Italia siempre ha sido un faro para los argentinos que buscan emigrar, impulsados por el vínculo histórico con sus ancestros. Sin embargo, recientes modificaciones legales han cambiado las reglas para acceder a la ciudadanía italiana, imponiendo nuevos desafíos a los descendientes interesados en aprovechar este derecho.
Entre las principales novedades, se destacan restricciones relacionadas con la nacionalización de los antepasados y la autenticación de documentos.
Cómo afectan los nuevos requisitos a los descendientes de italianos en Argentina
El 3 de octubre de 2024, el país europeo introdujo reformas significativas en los criterios para acceder a la ciudadanía a través de la Circolare N°43347. Esta normativa establece que, si un ancestro italiano se naturalizó en Argentina antes de que su hijo alcanzara la mayoría de edad, los descendientes pierden automáticamente el derecho a la ciudadanía.

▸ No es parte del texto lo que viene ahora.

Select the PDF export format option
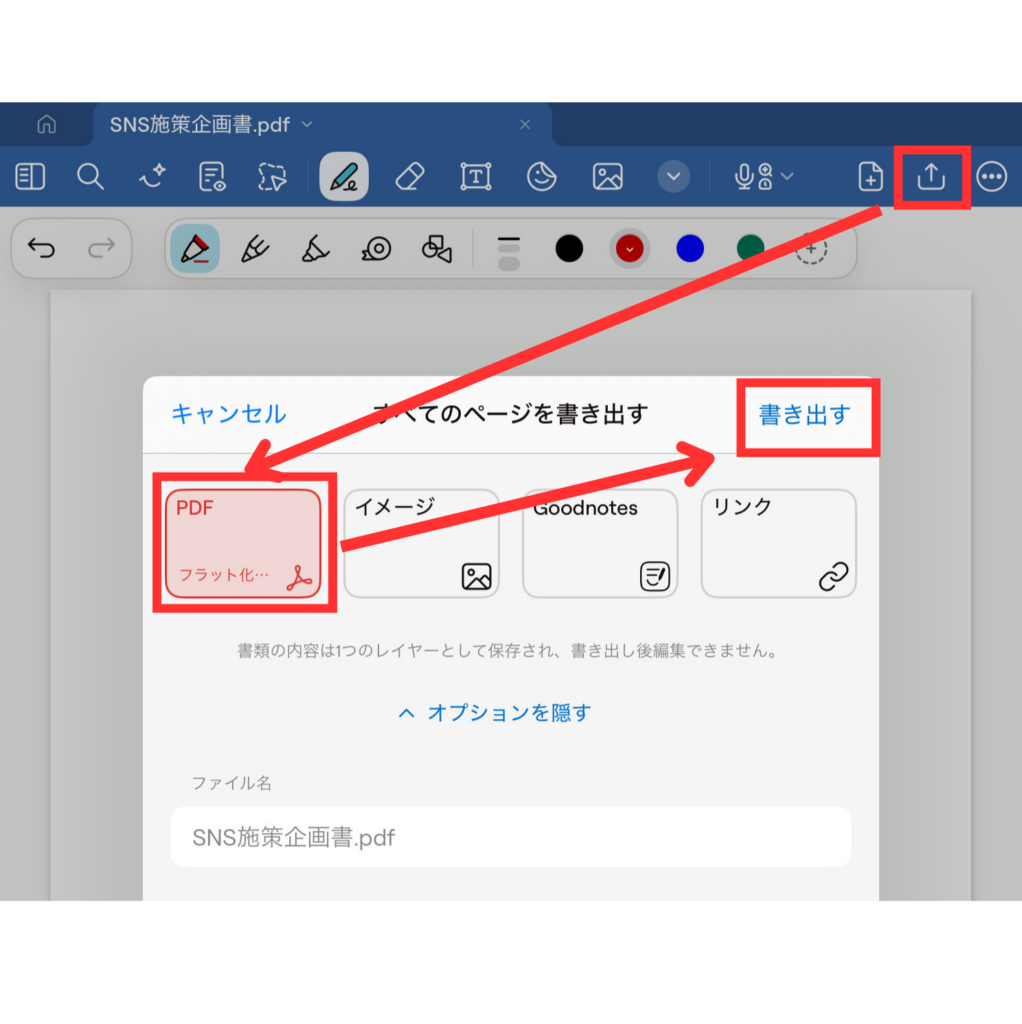Image resolution: width=1022 pixels, height=1024 pixels. (x=243, y=543)
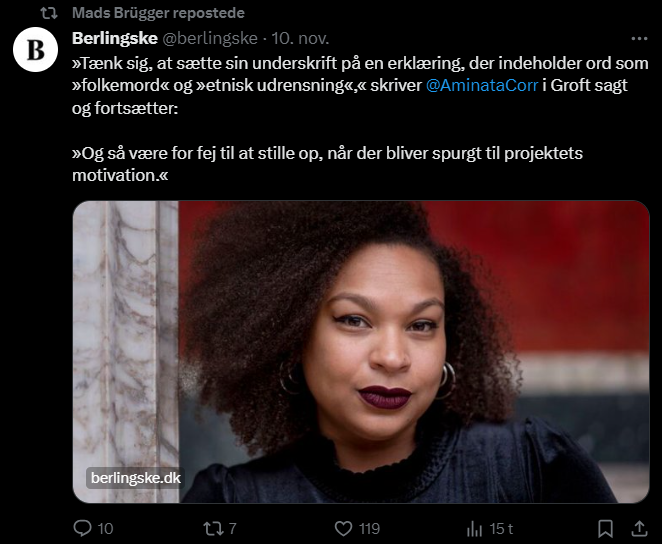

Además, los nuevos requisitos hacen hincapié en preservar el vínculo con Italia. Esto implica que, en algunos casos, los interesados deben iniciar el trámite antes de cumplir 22 años para no perder la oportunidad. Estas restricciones buscan asegurar que el derecho a la ciudadanía esté reservado para quienes mantuvieron una conexión ininterrumpida con su herencia italiana.
ciudadanía italiana.jpg
Los descendientes pueden perder el derecho si el vínculo con la nacionalidad italiana se interrumpe.
Goy Gentile Abogados
Documentación y criterios actualizados para solicitar la ciudadanía italiana
El proceso para obtener la ciudadanía ahora exige estándares más rigurosos de documentación. Entre los principales requisitos se incluyen:
-
Actas autenticadas y traducidas: Todos los documentos deben estar certificados por un notario y traducidos según las normas italianas.
-
Pruebas de descendencia directa: Se debe demostrar una línea genealógica continua sin interrupciones ni errores en los registros.
-
Certificación notarial: La autenticación y traducción deben cumplir con requisitos específicos, lo que implica costos y formalidades adicionales.
Si bien estas exigencias pueden parecer desafiantes, quienes logren cumplir con los nuevos estándares podrán acceder a un beneficio invaluable: la posibilidad de vivir, trabajar y estudiar en Europa como ciudadanos italianos.